-- START OF Record excerpts --

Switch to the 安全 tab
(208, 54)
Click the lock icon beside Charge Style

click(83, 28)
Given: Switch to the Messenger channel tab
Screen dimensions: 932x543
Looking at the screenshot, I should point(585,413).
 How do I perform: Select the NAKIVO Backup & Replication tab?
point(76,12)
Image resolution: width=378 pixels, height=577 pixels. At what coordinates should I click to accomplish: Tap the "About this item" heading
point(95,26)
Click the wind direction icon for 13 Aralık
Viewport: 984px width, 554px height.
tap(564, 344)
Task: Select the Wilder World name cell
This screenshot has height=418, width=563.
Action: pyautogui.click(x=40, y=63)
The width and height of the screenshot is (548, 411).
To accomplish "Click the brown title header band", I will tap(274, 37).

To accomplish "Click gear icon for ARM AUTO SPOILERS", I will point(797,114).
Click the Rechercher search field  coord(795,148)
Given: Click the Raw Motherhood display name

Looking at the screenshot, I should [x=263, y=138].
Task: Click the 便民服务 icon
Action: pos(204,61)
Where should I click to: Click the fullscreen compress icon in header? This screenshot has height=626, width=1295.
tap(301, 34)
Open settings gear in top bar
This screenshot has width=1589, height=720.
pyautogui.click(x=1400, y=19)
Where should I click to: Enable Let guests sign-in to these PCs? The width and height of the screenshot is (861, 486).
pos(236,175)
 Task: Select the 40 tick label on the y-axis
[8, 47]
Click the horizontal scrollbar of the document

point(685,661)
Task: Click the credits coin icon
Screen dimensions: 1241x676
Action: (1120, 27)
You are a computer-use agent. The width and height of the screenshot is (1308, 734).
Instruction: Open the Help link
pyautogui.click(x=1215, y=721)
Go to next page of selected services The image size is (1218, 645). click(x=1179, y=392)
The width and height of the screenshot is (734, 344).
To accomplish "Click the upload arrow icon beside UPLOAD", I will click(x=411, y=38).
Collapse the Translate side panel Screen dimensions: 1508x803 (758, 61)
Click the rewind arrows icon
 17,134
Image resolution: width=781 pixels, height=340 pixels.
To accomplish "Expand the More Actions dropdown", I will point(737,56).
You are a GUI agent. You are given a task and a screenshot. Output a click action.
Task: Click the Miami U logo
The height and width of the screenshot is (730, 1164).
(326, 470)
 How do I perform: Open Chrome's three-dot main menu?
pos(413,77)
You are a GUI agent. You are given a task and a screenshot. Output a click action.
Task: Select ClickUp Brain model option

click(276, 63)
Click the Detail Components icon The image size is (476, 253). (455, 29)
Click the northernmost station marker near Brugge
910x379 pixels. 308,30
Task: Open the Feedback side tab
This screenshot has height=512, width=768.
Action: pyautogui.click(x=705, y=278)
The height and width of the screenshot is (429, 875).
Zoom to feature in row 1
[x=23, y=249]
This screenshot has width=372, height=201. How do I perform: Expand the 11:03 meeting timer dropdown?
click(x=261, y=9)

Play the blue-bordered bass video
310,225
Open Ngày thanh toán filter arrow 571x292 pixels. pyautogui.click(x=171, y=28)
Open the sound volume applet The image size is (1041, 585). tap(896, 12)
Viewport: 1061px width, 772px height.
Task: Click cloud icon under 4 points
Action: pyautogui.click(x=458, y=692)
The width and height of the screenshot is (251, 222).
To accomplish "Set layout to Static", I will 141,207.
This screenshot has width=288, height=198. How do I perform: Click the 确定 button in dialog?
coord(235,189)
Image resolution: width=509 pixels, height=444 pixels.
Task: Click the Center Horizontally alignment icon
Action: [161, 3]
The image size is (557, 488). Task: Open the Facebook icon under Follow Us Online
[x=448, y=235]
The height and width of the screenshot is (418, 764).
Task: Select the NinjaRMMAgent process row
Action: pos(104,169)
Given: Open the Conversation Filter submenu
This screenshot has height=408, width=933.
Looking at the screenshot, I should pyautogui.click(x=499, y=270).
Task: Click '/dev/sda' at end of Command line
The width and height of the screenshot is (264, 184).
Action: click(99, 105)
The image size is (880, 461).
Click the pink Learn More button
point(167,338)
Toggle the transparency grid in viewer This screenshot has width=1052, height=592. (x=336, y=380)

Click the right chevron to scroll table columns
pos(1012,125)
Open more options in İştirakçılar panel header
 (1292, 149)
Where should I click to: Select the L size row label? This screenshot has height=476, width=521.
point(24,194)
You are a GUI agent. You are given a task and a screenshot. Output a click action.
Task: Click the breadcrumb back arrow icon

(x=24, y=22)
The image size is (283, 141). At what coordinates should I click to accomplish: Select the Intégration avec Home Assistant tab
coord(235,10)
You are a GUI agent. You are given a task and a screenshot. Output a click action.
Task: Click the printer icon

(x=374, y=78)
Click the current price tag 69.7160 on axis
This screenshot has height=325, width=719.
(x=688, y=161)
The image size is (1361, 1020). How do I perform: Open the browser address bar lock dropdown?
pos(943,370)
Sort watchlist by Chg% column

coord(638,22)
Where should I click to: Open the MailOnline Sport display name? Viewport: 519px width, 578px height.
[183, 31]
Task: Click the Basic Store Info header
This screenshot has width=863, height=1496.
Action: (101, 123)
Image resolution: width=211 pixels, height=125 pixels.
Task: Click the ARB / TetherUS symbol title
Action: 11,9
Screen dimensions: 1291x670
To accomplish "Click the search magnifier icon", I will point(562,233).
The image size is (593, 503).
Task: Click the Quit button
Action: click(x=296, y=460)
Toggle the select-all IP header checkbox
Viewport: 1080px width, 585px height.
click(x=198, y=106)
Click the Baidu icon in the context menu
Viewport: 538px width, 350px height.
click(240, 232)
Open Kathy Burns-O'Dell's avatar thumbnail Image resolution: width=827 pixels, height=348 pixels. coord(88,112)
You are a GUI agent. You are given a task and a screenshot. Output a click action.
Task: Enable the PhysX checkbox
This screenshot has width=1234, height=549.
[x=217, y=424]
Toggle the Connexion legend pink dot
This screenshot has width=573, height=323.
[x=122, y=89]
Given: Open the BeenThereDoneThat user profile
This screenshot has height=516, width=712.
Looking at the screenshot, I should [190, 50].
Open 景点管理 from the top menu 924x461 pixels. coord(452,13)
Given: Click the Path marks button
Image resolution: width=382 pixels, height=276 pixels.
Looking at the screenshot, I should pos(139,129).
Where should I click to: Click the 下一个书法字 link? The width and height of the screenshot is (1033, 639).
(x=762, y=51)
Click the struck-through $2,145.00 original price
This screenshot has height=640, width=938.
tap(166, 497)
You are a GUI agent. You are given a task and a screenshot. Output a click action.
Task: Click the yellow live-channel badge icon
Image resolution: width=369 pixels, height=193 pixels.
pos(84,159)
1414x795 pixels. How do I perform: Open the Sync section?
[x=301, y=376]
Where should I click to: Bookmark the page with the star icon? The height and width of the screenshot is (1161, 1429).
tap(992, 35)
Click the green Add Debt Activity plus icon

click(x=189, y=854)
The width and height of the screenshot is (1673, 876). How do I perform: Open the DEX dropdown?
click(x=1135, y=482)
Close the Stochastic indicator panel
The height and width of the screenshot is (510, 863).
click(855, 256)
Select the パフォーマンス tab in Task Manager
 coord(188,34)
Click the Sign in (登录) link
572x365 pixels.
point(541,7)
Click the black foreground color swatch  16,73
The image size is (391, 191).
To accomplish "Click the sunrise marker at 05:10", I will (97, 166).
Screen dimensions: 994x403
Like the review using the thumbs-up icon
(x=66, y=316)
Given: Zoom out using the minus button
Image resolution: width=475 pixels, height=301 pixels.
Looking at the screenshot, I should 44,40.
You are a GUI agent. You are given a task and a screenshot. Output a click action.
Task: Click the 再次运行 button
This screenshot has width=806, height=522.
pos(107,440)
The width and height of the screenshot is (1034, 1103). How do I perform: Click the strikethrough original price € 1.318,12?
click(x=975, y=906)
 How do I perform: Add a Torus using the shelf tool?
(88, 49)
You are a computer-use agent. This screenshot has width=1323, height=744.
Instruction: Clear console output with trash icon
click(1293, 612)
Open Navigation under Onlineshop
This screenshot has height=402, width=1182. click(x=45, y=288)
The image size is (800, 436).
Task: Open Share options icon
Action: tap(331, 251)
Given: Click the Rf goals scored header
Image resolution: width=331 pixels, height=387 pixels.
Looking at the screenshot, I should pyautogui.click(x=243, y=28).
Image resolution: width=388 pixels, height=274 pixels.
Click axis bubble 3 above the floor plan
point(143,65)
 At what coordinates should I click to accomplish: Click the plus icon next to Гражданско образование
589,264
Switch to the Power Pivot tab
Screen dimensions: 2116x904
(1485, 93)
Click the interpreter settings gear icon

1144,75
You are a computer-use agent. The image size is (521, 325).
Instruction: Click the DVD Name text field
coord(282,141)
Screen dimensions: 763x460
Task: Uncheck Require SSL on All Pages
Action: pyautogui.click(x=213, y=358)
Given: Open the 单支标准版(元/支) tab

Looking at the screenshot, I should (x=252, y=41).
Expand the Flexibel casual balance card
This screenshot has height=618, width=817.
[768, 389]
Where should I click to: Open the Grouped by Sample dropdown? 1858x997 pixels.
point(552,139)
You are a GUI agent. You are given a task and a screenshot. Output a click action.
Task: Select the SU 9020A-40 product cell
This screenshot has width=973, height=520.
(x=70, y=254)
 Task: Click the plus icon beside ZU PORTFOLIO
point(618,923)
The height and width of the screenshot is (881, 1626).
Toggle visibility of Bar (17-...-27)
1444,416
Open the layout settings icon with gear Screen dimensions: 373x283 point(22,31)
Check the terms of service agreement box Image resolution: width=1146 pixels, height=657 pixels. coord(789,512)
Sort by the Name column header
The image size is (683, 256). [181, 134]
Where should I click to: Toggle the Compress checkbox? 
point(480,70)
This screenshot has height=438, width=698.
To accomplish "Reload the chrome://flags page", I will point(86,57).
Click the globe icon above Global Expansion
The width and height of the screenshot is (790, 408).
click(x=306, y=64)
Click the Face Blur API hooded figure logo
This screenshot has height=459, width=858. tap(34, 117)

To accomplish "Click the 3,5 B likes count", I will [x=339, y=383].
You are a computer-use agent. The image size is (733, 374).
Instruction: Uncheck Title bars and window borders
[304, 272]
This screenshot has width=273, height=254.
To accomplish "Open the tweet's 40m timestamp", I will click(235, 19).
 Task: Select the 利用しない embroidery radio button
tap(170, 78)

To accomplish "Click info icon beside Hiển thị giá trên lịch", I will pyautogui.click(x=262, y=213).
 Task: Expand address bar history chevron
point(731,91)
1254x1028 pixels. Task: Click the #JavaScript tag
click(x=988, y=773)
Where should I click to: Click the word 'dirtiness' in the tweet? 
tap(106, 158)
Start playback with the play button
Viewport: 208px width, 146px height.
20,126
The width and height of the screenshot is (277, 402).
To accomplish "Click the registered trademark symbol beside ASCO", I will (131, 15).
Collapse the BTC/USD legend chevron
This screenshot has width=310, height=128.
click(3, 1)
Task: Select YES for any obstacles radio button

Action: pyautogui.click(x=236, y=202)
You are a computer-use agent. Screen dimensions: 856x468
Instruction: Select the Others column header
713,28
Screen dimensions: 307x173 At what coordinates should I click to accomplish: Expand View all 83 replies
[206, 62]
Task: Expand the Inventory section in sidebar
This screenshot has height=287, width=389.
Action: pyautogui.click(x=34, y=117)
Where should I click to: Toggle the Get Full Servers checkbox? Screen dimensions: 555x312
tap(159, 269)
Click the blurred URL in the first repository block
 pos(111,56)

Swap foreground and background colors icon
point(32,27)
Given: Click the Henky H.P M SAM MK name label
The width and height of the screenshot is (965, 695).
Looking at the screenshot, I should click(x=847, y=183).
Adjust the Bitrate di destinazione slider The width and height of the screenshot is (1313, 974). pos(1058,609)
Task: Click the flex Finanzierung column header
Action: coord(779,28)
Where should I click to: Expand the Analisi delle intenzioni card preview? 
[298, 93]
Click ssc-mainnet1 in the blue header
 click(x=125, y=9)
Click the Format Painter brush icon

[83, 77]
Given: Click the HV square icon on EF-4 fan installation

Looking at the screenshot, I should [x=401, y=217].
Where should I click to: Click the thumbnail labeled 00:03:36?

-- END OF Record excerpts --

== Written instruction ==
Repeat the item position entries above, from the start down through the line containing "point(95,26)", both ends included.

== Problem solution ==
Switch to the 安全 tab
(208, 54)
Click the lock icon beside Charge Style

click(83, 28)
Given: Switch to the Messenger channel tab
Screen dimensions: 932x543
Looking at the screenshot, I should point(585,413).
 How do I perform: Select the NAKIVO Backup & Replication tab?
point(76,12)
Image resolution: width=378 pixels, height=577 pixels. At what coordinates should I click to accomplish: Tap the "About this item" heading
point(95,26)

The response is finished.